Friday, December 29, 2006

Film Review: NEVER SAY GOODBYE (1946)






"Why the Hell isn't This on DVD yet?" -- Volume 12







NEVER SAY GOODBYE (1946 Warner Brothers) Starring Errol Flynn, Eleanor Parker, Patti Brady, Forrest Tucker, Lucille Watson, Donald Woods and Hattie McDaniel. Directed by James V. Kern.


A potential Christmas perennial that is rarely screened, NEVER SAY GOODBYE is an attempt by action legend Errol Flynn to broaden his horizons. Flynn plays a magazine illustrator surrounded by beautiful models.
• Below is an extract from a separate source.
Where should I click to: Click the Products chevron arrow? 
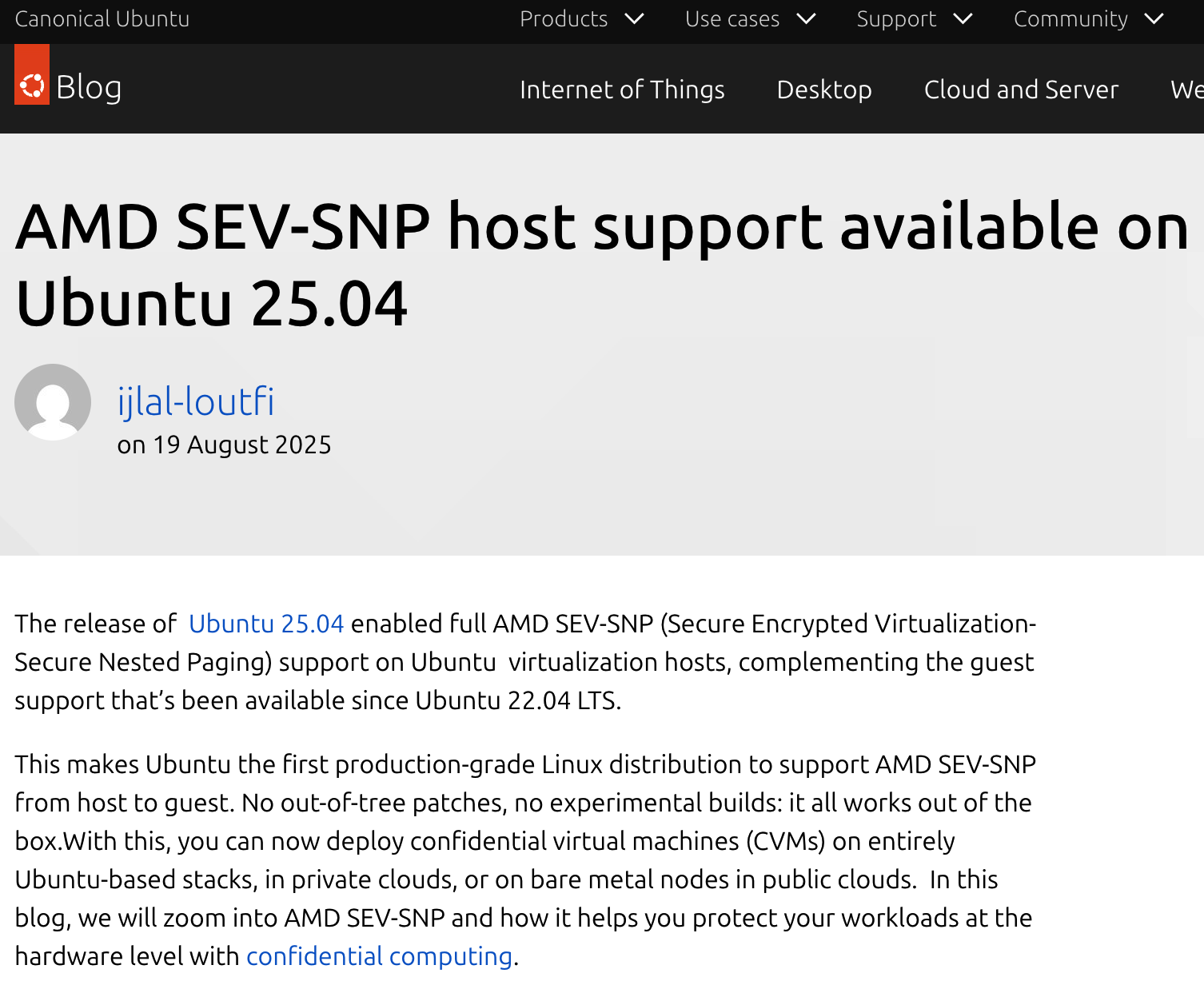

Unfortunately, the job has separated Flynn from ex-wife Eleanor Parker and 7-year old daughter Patti Brady. Brady would like to see her parents back together, but there are complications: a budding Flynn flirtation with model Peggy Knudsen, and mainly, mother-in-law Lucille Watson’s idea of a new husband for Parker, rich but uncharming Donald Woods. While Flynn attempts to woo Parker back and win his ex-mother-in-law over, his daughter has been doing her bit for the boys overseas, writing Marine pen pal Forrest Tucker....and signing Parker's name to the letters.


NEVER SAY GOODBYE is hampered by a weak and poorly structured script and a slow first hour. You’ll never believe for a minute that stuffed shirt Donald Woods is a credible romantic rival for Parker’s affections, and as a result the film doesn’t really get cooking until its final third, with the arrival of Tucker as a more plausible rival. With Tuck in tow, the film finally kicks into gear as Flynn plots to keep Parker away from the young, handsome military man and also to prove his worth as a “tough guy” to the newcomer (via physical contests and a Bogart impression).


Despite the mediocre material, Flynn gives a great effort and shows a real flair for light romantic comedy. He gets some solid laughs with the “jumping” routine in the kitchen and even the old chestnut “mirror” routine with Woods, as Parker's two suitors compete in their red suits and beards for the right to play Santa for Brady on Christmas Eve.


Forrest Tucker had few opportunities to show off his comedic talents prior to AUNTIE MAME (1958) but he too is in fine comedic form already at this early stage of his career. Though his character seems too na├»ve for a marine who’s been overseas for two years, Tucker’s appearance energizes the film, giving Flynn some ante-raising competition. Unfortunately the great Hattie McDaniel is wasted, given little to do here in her umpteenth thankless "maid" role post-GONE WITH THE WIND.

The ending is too abrupt, direction is pedestrian, and the script is nothing to write home about (surprising, since I.A.L. Diamond is the screenwriter), but the film is of interest for Flynn's atypical role and solid performance. One wishes he'd been given more opportunities along these lines, but Warners rarely tried Flynn in comedies since the few attempts to do so (i.e. this film, FOUR'S A CROWD, THE PERFECT SPECIMEN) failed at the box office.


So....why isn't this on DVD?

It's more interesting than good. Script and direction are both below average at best. The first hour is slow, the resolution is too abrupt, and Brady is too precocious.


Why it should be on DVD:

Despite the Christmas setting and the presence of one of the biggest stars of the 1940's, it is rarely shown on television. I'd think NEVER SAY GOODBYE could be fit in once among the 57 showings of MIRACLE ON 34TH STREET or A CHRISTMAS STORY. I'd certainly rather see it than MIRACLE OF THE BELLS any time.

It's rare to see Flynn doing light romantic comedy, and he does a good job. And the fine (and fine) Eleanor Parker provides a little more reason to watch.


Watch (and listen) for Flynn's Bogart impression. Though Flynn has the physical mannerisms down, he didn't voice this: Bogart himself did it, uncredited.

Flynn's post-1945 work is underrepresented on DVD, and most stars of Flynn's stature have their lesser films available too. This one has also been out of print on VHS for some time.